Data excerpts Block Start
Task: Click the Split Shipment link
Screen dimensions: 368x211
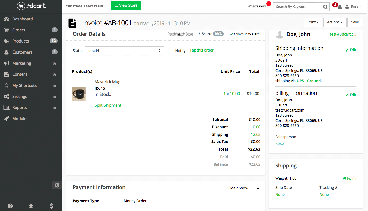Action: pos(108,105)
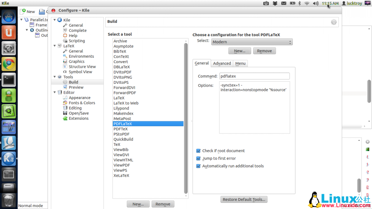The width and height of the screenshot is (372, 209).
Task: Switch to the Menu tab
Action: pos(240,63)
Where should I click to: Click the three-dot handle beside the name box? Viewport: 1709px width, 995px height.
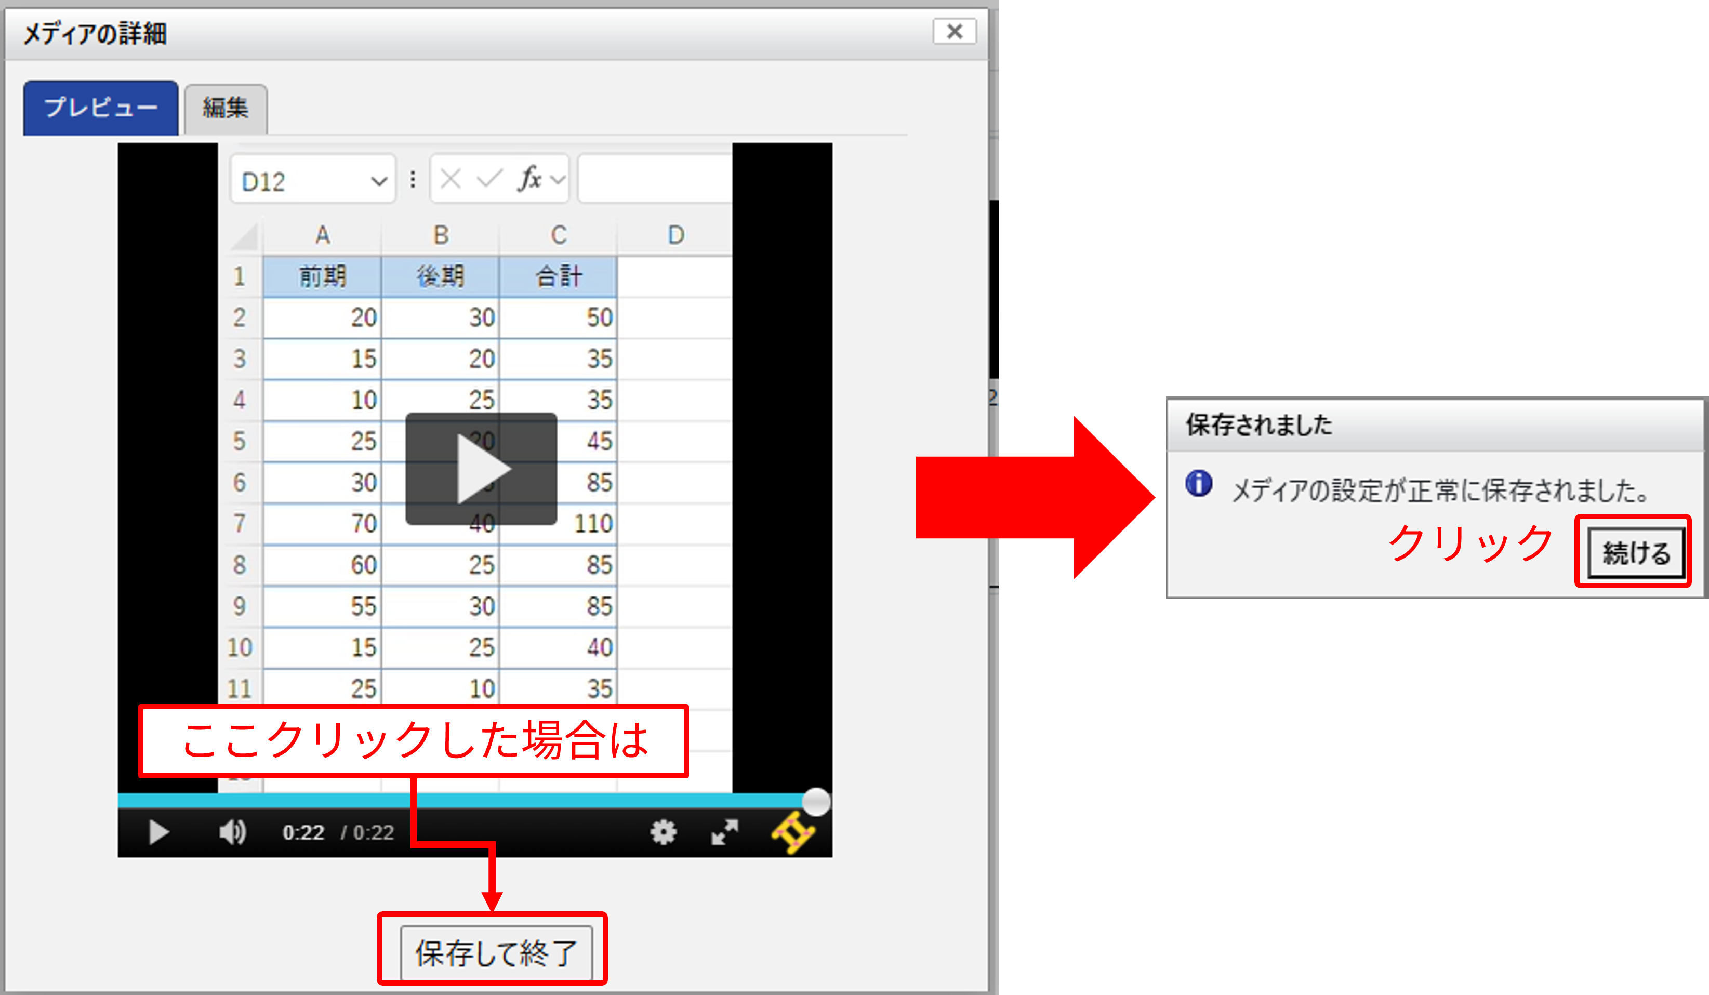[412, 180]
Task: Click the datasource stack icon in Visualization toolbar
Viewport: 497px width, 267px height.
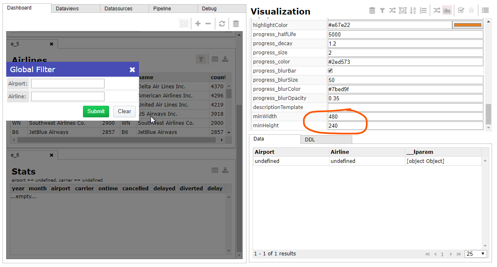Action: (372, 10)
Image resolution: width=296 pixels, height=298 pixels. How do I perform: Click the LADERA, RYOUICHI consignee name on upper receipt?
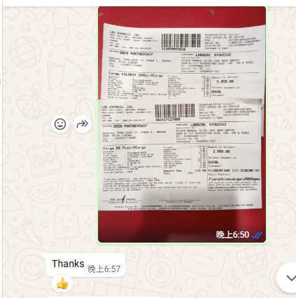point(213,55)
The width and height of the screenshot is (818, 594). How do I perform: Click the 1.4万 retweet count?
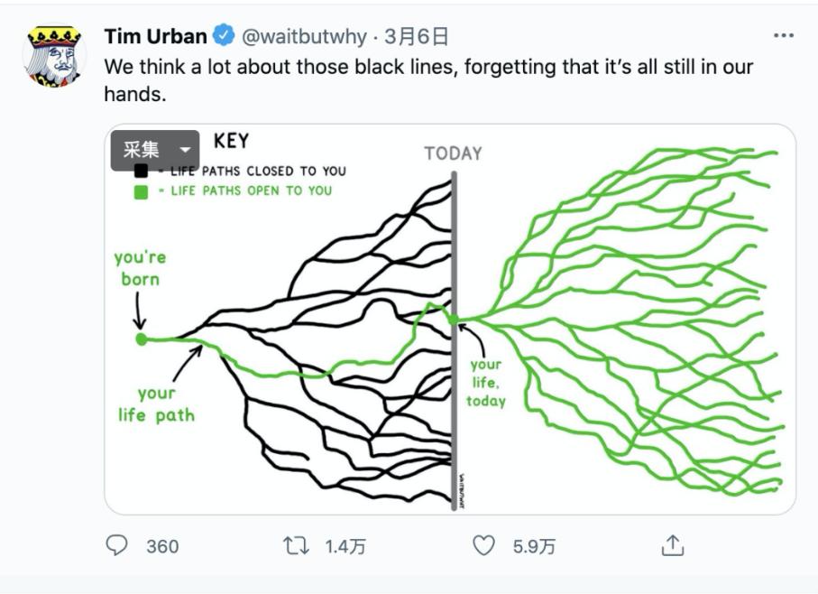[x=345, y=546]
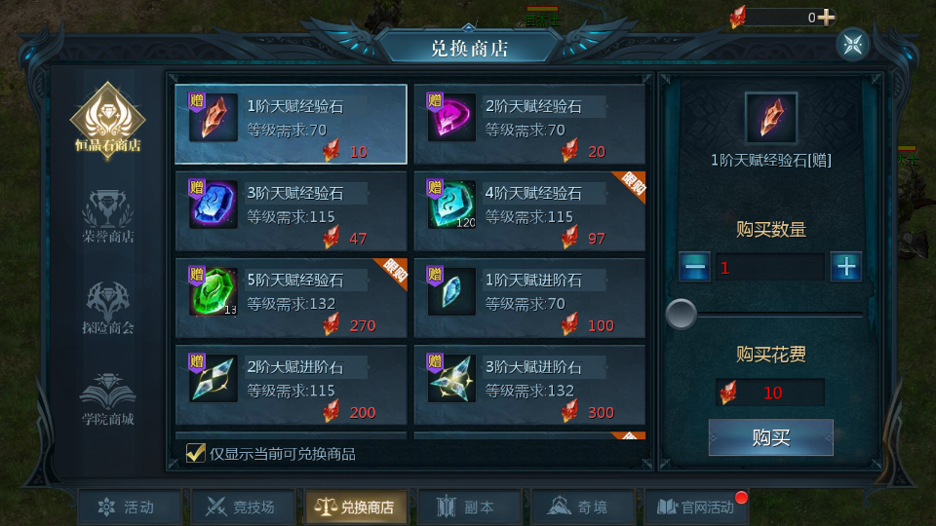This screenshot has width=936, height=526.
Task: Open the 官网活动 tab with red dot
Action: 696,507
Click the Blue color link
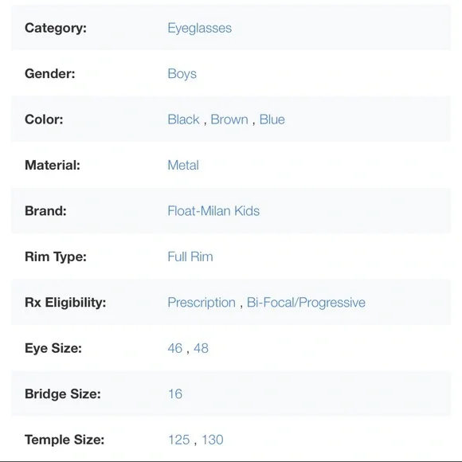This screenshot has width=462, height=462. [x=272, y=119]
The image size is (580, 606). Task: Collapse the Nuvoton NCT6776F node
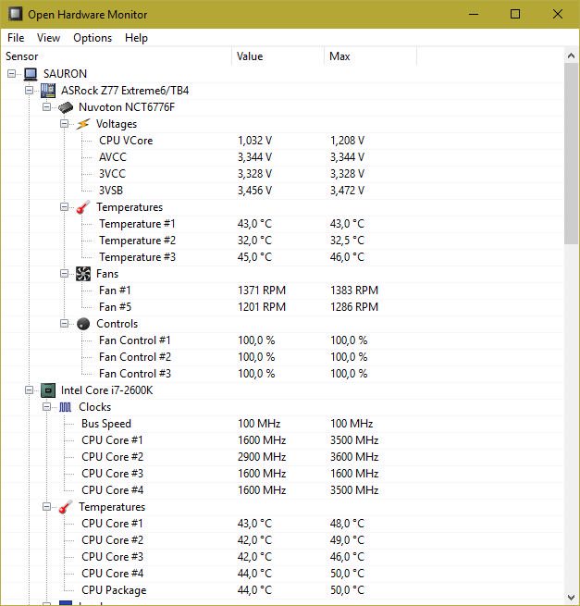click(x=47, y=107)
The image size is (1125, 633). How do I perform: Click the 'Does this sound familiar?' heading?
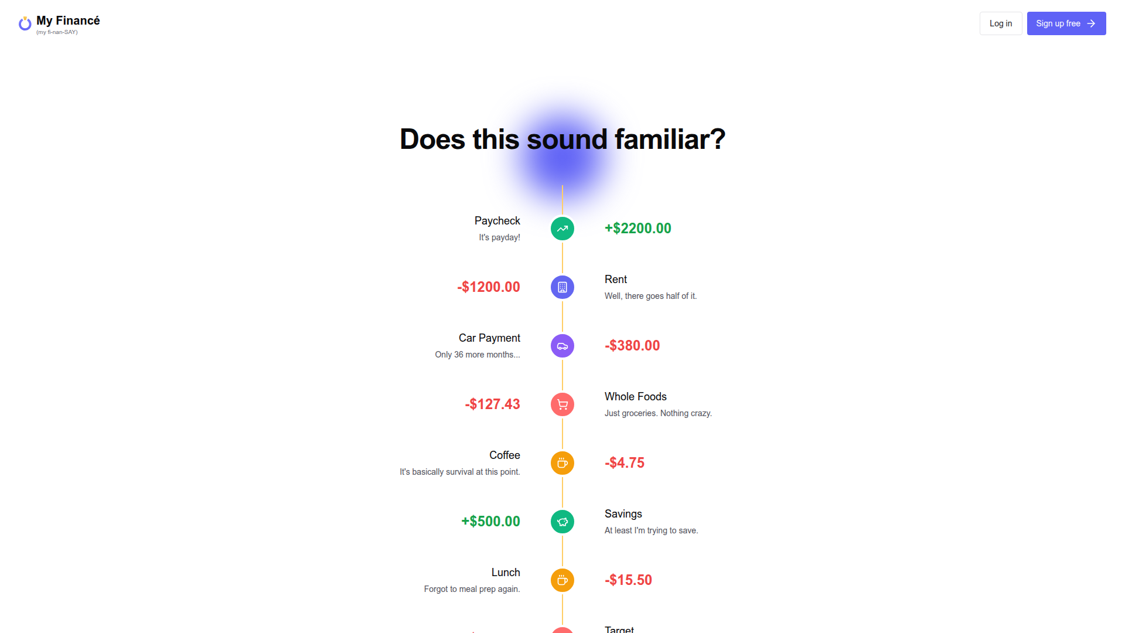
Data excerpts Block End
Work to complete |
The records above should be retyped in full and exactly; omit the pictures.

Finished task |
Task: Click the Split Shipment link
Screen dimensions: 368x211
Action: pos(108,105)
The width and height of the screenshot is (372, 209).
Task: Switch to the Menu tab
Action: pos(240,63)
Where should I click to: Click the three-dot handle beside the name box? Viewport: 1709px width, 995px height.
[412, 180]
Task: Click the datasource stack icon in Visualization toolbar
Viewport: 497px width, 267px height.
Action: (372, 10)
Image resolution: width=296 pixels, height=298 pixels. How do I perform: Click the LADERA, RYOUICHI consignee name on upper receipt?
point(213,55)
The width and height of the screenshot is (818, 594). How do I perform: Click the 1.4万 retweet count?
[x=345, y=546]
This screenshot has width=936, height=526.
Task: Open the 官网活动 tab with red dot
Action: 696,507
Click the Blue color link
This screenshot has width=462, height=462. [x=272, y=119]
The image size is (580, 606). Task: Collapse the Nuvoton NCT6776F node
click(x=47, y=107)
The image size is (1125, 633). How do I perform: Click the 'Does this sound familiar?' heading?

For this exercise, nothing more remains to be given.